A form on Miller's website provides a declaration of copyright of the user's DNA genome. Subsequent works emerging from this activity have created speculation on the genetic science applications. Miller's "Genomic License series postulates that DNA is a malleable material which, like clay or digital information, can be shaped into novel products -- bought, sold, and distributed like any other commodity. Miller riffs on the increasing commodification of the double helix, in the form of patents on natural genes... He portrays 11 artists, each with a vial of his own blood or other cells, and offers to license, for a price and one-time-only use, the genes that undergird his creativity."

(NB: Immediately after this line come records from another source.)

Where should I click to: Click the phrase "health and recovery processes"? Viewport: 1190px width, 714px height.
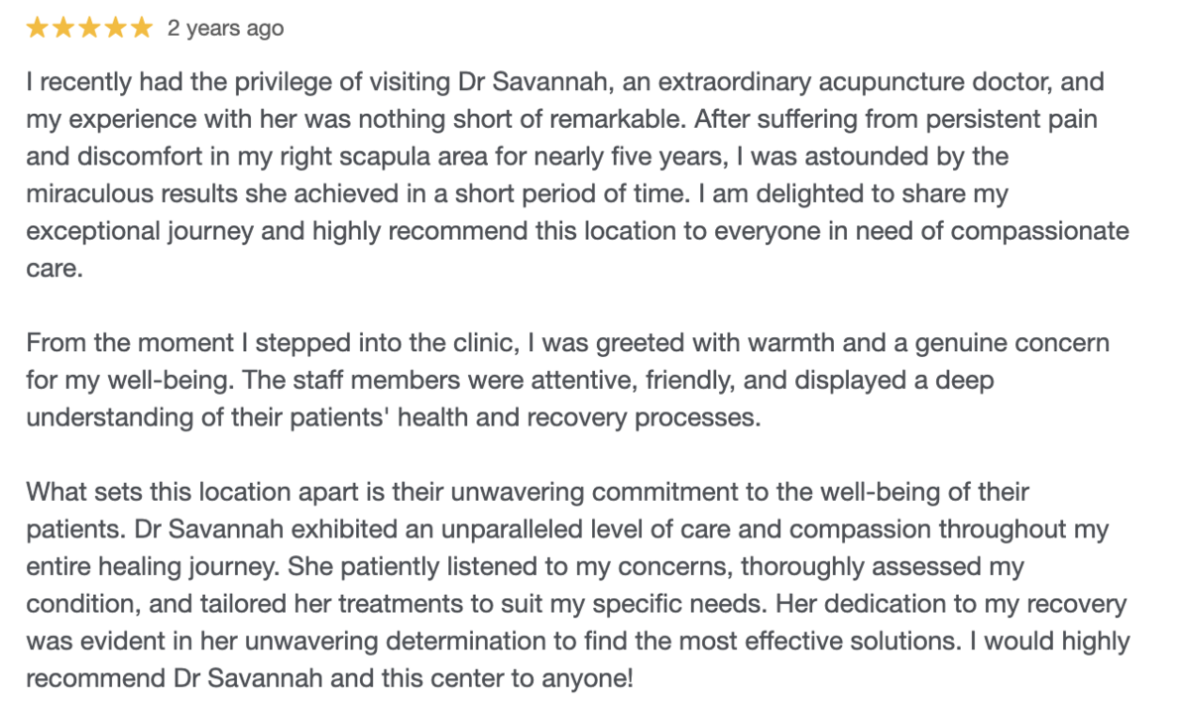(x=588, y=418)
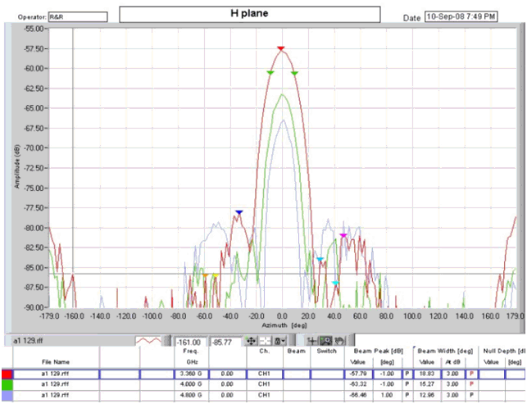The image size is (527, 404).
Task: Click the red peak marker triangle
Action: point(281,49)
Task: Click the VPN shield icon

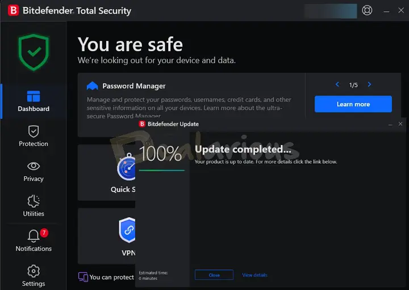Action: point(127,230)
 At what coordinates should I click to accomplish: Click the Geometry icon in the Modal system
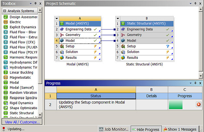click(62, 35)
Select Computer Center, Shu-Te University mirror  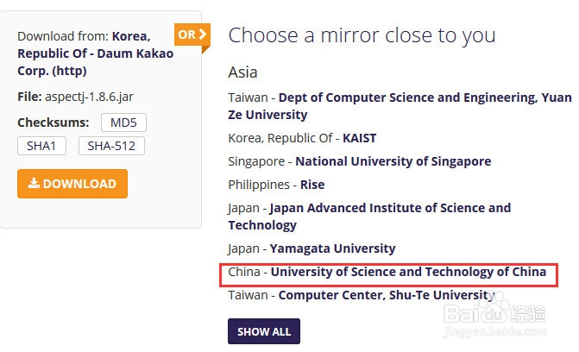[x=387, y=295]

Larry Miller's genetics works have been seen in numerous exhibitions including Paradise Now: Picturing the Genetic Revolution, Exit Art, NYC, 2000 (touring U.S. through 2004); From Code to Commodity: Genetics and Visual Art, New York Academy of Science, NYC, 2003; Gene(sis): Contemporary Art Explores Human Genomics, Henry Art Gallery, University of Washington, Seattle, 2002 to 2005), Codes and Identity, Clifford Art Gallery, Colgate University, New York, 2003,;How Human: Life in the Post Genome Era, International Center of Photography, New York, 2003 and DNA: Do Not Assume Bowling Green State University, Ohio 2005.

==Exhibitions==
Larry Miller's work has been supported by the New York State Foundation for the Arts, Creative Artists Program and the National Endowment for the Arts. He has exhibited at the 112 Greene Street Gallery, Gallery LeLong, Stux Gallery, and Emily Harvey Gallery, New York. Institutions such as Franklin Furnace, PS 1, Exit Art and the Kitchen as well as The Whitney Museum of American Art, The Museum of Modern Art, The Guggenheim Museum, The New Museum, and the Walker Art Center, The New Museum, The Museum of Contemporary Art, Chicago; the San Francisco Museum of Modern Art, San Francisco and numerous other venues in Canada, Europe, Korea, Japan, and Australia have exhibited Millers work. In particular, Miller's art has appeared at the Venice Bienalle, Italy; Akademie Der Kunste, Daadgalerie and Bonner Kunstverein, Germany; Ecole Nationale Des Beaux Arts, Galerie 1900-2000, France.